____ Data listing

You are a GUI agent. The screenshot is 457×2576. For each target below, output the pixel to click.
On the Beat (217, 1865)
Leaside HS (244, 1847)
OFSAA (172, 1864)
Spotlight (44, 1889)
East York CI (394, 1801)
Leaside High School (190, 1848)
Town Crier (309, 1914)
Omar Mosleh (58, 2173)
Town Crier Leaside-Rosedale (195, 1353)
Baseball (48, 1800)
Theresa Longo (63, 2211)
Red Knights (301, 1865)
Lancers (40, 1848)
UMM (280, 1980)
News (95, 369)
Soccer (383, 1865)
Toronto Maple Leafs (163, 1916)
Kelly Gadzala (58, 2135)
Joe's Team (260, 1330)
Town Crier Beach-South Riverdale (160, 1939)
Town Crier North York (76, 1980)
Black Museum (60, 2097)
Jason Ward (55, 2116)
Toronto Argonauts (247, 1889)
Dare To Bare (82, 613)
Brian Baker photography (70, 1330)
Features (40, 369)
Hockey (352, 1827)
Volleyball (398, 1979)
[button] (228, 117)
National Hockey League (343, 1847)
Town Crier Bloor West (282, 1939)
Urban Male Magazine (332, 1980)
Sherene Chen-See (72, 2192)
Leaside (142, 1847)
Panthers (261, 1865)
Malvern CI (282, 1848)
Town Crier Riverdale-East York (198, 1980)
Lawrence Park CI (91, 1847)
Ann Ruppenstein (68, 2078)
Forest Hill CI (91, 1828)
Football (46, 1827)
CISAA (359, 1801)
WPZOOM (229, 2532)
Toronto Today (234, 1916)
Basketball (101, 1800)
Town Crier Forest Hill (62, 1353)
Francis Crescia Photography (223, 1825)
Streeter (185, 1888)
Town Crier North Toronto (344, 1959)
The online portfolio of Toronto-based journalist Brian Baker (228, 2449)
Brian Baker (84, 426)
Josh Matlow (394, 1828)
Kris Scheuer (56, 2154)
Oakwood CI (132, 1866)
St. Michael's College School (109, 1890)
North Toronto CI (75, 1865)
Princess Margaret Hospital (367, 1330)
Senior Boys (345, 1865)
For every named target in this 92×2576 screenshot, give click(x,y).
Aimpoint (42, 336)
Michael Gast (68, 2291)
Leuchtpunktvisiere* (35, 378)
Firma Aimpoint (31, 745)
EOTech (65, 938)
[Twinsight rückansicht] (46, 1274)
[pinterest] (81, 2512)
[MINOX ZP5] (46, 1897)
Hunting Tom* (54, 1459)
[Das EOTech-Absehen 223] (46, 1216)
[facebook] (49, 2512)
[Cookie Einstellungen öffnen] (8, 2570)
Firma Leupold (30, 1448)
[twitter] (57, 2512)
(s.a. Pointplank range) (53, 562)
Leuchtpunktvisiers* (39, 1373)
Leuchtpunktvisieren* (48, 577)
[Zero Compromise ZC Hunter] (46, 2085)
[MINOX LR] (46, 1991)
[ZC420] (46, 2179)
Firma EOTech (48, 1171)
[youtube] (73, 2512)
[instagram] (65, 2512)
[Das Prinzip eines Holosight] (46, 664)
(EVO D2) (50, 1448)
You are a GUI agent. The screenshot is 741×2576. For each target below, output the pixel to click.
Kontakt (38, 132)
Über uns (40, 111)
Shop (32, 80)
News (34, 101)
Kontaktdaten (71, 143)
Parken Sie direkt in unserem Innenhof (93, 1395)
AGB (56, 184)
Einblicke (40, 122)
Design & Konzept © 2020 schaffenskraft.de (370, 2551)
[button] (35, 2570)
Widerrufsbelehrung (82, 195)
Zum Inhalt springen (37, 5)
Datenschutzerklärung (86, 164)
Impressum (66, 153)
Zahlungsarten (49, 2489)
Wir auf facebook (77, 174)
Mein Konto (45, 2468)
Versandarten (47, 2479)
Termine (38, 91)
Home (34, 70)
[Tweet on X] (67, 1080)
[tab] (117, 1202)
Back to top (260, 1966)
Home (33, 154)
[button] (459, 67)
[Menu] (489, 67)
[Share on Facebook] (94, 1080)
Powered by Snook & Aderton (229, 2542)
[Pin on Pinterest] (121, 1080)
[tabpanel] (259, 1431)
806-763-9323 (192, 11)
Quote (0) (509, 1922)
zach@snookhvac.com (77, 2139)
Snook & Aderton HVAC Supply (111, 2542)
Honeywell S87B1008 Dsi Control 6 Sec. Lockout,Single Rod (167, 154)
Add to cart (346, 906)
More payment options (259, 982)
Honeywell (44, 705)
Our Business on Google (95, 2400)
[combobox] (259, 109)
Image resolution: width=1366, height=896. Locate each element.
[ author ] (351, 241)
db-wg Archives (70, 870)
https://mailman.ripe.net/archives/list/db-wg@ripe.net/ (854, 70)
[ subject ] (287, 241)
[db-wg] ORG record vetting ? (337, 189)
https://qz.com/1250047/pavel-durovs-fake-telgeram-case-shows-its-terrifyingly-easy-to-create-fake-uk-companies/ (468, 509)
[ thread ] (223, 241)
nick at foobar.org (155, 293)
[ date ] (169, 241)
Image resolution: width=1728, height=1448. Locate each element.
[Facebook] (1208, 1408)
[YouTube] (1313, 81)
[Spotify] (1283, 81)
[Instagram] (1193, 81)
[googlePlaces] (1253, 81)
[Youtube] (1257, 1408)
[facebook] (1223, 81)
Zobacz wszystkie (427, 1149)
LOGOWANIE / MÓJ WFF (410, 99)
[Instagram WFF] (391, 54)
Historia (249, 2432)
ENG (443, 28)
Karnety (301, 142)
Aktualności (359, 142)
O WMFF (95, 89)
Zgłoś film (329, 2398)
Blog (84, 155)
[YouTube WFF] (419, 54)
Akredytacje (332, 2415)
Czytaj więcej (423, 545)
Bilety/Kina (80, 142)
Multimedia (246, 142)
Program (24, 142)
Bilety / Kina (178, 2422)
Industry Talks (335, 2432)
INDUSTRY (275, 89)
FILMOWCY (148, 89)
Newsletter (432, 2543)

________

**Task item**
All the lines above are to be copied exactly, with none left out.

**Task response**
You are a GUI agent. The screenshot is 457×2576. For each target below, output the pixel to click.
On the Beat (217, 1865)
Leaside HS (244, 1847)
OFSAA (172, 1864)
Spotlight (44, 1889)
East York CI (394, 1801)
Leaside High School (190, 1848)
Town Crier (309, 1914)
Omar Mosleh (58, 2173)
Town Crier Leaside-Rosedale (195, 1353)
Baseball (48, 1800)
Theresa Longo (63, 2211)
Red Knights (301, 1865)
Lancers (40, 1848)
UMM (280, 1980)
News (95, 369)
Soccer (383, 1865)
Toronto Maple Leafs (163, 1916)
Kelly Gadzala (58, 2135)
Joe's Team (260, 1330)
Town Crier Beach-South Riverdale (160, 1939)
Town Crier North York (76, 1980)
Black Museum (60, 2097)
Jason Ward (55, 2116)
Toronto Argonauts (247, 1889)
Dare To Bare (82, 613)
Brian Baker photography (70, 1330)
Features (40, 369)
Hockey (352, 1827)
Volleyball (398, 1979)
[button] (228, 117)
National Hockey League (343, 1847)
Town Crier Bloor West (282, 1939)
Urban Male Magazine (332, 1980)
Sherene Chen-See (72, 2192)
Leaside (142, 1847)
Panthers (261, 1865)
Malvern CI (282, 1848)
Town Crier Riverdale-East York (198, 1980)
Lawrence Park CI (91, 1847)
Ann Ruppenstein (68, 2078)
Forest Hill CI (91, 1828)
Football (46, 1827)
CISAA (359, 1801)
WPZOOM (229, 2532)
Toronto Today (234, 1916)
Basketball (101, 1800)
Town Crier Forest Hill (62, 1353)
Francis Crescia Photography (223, 1825)
Streeter (185, 1888)
Town Crier North Toronto (344, 1959)
The online portfolio of Toronto-based journalist Brian Baker (228, 2449)
Brian Baker (84, 426)
Josh Matlow (394, 1828)
Kris Scheuer (56, 2154)
Oakwood CI (132, 1866)
St. Michael's College School (109, 1890)
North Toronto CI (75, 1865)
Princess Margaret Hospital (367, 1330)
Senior Boys (345, 1865)
For every named target in this 92×2576 screenshot, give click(x,y).
Aimpoint (42, 336)
Michael Gast (68, 2291)
Leuchtpunktvisiere* (35, 378)
Firma Aimpoint (31, 745)
EOTech (65, 938)
[Twinsight rückansicht] (46, 1274)
[pinterest] (81, 2512)
[MINOX ZP5] (46, 1897)
Hunting Tom* (54, 1459)
[Das EOTech-Absehen 223] (46, 1216)
[facebook] (49, 2512)
[Cookie Einstellungen öffnen] (8, 2570)
Firma Leupold (30, 1448)
[twitter] (57, 2512)
(s.a. Pointplank range) (53, 562)
Leuchtpunktvisiers* (39, 1373)
Leuchtpunktvisieren* (48, 577)
[Zero Compromise ZC Hunter] (46, 2085)
[MINOX LR] (46, 1991)
[ZC420] (46, 2179)
Firma EOTech (48, 1171)
[youtube] (73, 2512)
[instagram] (65, 2512)
[Das Prinzip eines Holosight] (46, 664)
(EVO D2) (50, 1448)
You are a GUI agent. The screenshot is 741×2576. For each target below, output the pixel to click.
Kontakt (38, 132)
Über uns (40, 111)
Shop (32, 80)
News (34, 101)
Kontaktdaten (71, 143)
Parken Sie direkt in unserem Innenhof (93, 1395)
AGB (56, 184)
Einblicke (40, 122)
Design & Konzept © 2020 schaffenskraft.de (370, 2551)
[button] (35, 2570)
Widerrufsbelehrung (82, 195)
Zum Inhalt springen (37, 5)
Datenschutzerklärung (86, 164)
Impressum (66, 153)
Zahlungsarten (49, 2489)
Wir auf facebook (77, 174)
Mein Konto (45, 2468)
Versandarten (47, 2479)
Termine (38, 91)
Home (34, 70)
[Tweet on X] (67, 1080)
[tab] (117, 1202)
Back to top (260, 1966)
Home (33, 154)
[button] (459, 67)
[Menu] (489, 67)
[Share on Facebook] (94, 1080)
Powered by Snook & Aderton (229, 2542)
[Pin on Pinterest] (121, 1080)
[tabpanel] (259, 1431)
806-763-9323 (192, 11)
Quote (0) (509, 1922)
zach@snookhvac.com (77, 2139)
Snook & Aderton HVAC Supply (111, 2542)
Honeywell S87B1008 Dsi Control 6 Sec. Lockout,Single Rod (167, 154)
Add to cart (346, 906)
More payment options (259, 982)
Honeywell (44, 705)
Our Business on Google (95, 2400)
[combobox] (259, 109)
Image resolution: width=1366, height=896. Locate each element.
[ author ] (351, 241)
db-wg Archives (70, 870)
https://mailman.ripe.net/archives/list/db-wg@ripe.net/ (854, 70)
[ subject ] (287, 241)
[db-wg] ORG record vetting ? (337, 189)
https://qz.com/1250047/pavel-durovs-fake-telgeram-case-shows-its-terrifyingly-easy-to-create-fake-uk-companies/ (468, 509)
[ thread ] (223, 241)
nick at foobar.org (155, 293)
[ date ] (169, 241)
Image resolution: width=1728, height=1448. Locate each element.
[Facebook] (1208, 1408)
[YouTube] (1313, 81)
[Spotify] (1283, 81)
[Instagram] (1193, 81)
[googlePlaces] (1253, 81)
[Youtube] (1257, 1408)
[facebook] (1223, 81)
Zobacz wszystkie (427, 1149)
LOGOWANIE / MÓJ WFF (410, 99)
[Instagram WFF] (391, 54)
Historia (249, 2432)
ENG (443, 28)
Karnety (301, 142)
Aktualności (359, 142)
O WMFF (95, 89)
Zgłoś film (329, 2398)
Blog (84, 155)
[YouTube WFF] (419, 54)
Akredytacje (332, 2415)
Czytaj więcej (423, 545)
Bilety/Kina (80, 142)
Multimedia (246, 142)
Program (24, 142)
Bilety / Kina (178, 2422)
Industry Talks (335, 2432)
INDUSTRY (275, 89)
FILMOWCY (148, 89)
Newsletter (432, 2543)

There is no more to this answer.